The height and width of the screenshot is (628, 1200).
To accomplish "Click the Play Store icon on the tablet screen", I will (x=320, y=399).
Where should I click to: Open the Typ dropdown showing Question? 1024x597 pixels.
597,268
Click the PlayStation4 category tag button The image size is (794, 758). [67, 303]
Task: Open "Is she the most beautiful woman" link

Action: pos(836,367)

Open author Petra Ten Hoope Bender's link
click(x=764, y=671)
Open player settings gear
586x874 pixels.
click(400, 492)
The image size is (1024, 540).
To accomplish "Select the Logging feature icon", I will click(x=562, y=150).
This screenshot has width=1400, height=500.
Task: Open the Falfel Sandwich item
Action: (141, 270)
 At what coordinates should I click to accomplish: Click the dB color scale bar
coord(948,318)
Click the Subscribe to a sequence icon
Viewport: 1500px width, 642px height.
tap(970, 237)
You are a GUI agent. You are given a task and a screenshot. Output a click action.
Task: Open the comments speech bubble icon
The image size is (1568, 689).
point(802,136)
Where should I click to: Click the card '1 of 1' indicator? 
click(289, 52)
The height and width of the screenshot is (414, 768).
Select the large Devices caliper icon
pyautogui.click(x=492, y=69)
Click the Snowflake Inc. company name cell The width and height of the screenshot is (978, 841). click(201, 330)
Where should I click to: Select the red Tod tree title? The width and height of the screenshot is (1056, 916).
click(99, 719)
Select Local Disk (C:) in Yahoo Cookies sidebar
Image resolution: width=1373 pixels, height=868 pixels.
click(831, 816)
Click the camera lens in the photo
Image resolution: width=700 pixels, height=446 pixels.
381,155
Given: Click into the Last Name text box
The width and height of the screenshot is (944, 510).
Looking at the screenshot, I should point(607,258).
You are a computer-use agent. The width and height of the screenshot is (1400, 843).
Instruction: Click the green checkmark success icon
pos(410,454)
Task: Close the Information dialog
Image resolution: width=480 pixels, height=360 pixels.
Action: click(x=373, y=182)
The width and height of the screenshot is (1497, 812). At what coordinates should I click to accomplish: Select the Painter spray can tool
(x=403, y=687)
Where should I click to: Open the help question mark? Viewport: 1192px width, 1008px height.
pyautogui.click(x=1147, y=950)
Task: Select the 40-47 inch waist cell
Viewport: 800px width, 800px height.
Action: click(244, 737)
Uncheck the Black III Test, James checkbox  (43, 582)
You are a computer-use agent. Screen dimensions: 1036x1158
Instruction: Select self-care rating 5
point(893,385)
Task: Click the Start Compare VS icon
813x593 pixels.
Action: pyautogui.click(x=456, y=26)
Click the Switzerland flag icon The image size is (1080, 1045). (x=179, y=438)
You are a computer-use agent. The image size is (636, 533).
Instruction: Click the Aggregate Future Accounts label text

━━━━━━━━

BRIEF:
Every entry above needs to be duplicated exactly.

COMPLETED EXERCISE:
The height and width of the screenshot is (628, 1200).
To accomplish "Click the Play Store icon on the tablet screen", I will (x=320, y=399).
Where should I click to: Open the Typ dropdown showing Question? 1024x597 pixels.
597,268
Click the PlayStation4 category tag button The image size is (794, 758). [67, 303]
Task: Open "Is she the most beautiful woman" link

Action: pos(836,367)

Open author Petra Ten Hoope Bender's link
click(x=764, y=671)
Open player settings gear
586x874 pixels.
click(400, 492)
The image size is (1024, 540).
To accomplish "Select the Logging feature icon", I will click(x=562, y=150).
This screenshot has width=1400, height=500.
Task: Open the Falfel Sandwich item
Action: (141, 270)
 At what coordinates should I click to accomplish: Click the dB color scale bar
coord(948,318)
Click the Subscribe to a sequence icon
Viewport: 1500px width, 642px height.
tap(970, 237)
You are a GUI agent. You are given a task and a screenshot. Output a click action.
Task: Open the comments speech bubble icon
The image size is (1568, 689).
point(802,136)
Where should I click to: Click the card '1 of 1' indicator? 
click(289, 52)
The height and width of the screenshot is (414, 768).
Select the large Devices caliper icon
pyautogui.click(x=492, y=69)
Click the Snowflake Inc. company name cell The width and height of the screenshot is (978, 841). click(201, 330)
Where should I click to: Select the red Tod tree title? The width and height of the screenshot is (1056, 916).
click(99, 719)
Select Local Disk (C:) in Yahoo Cookies sidebar
Image resolution: width=1373 pixels, height=868 pixels.
click(831, 816)
Click the camera lens in the photo
Image resolution: width=700 pixels, height=446 pixels.
381,155
Given: Click into the Last Name text box
The width and height of the screenshot is (944, 510).
Looking at the screenshot, I should point(607,258).
You are a computer-use agent. The width and height of the screenshot is (1400, 843).
Instruction: Click the green checkmark success icon
pos(410,454)
Task: Close the Information dialog
Image resolution: width=480 pixels, height=360 pixels.
Action: click(x=373, y=182)
The width and height of the screenshot is (1497, 812). At what coordinates should I click to accomplish: Select the Painter spray can tool
(x=403, y=687)
Where should I click to: Open the help question mark? Viewport: 1192px width, 1008px height.
pyautogui.click(x=1147, y=950)
Task: Select the 40-47 inch waist cell
Viewport: 800px width, 800px height.
Action: click(244, 737)
Uncheck the Black III Test, James checkbox  (43, 582)
You are a computer-use agent. Screen dimensions: 1036x1158
Instruction: Select self-care rating 5
point(893,385)
Task: Click the Start Compare VS icon
813x593 pixels.
Action: pyautogui.click(x=456, y=26)
Click the Switzerland flag icon The image size is (1080, 1045). (x=179, y=438)
You are a computer-use agent. The image size is (636, 533).
Instruction: Click the Aggregate Future Accounts label text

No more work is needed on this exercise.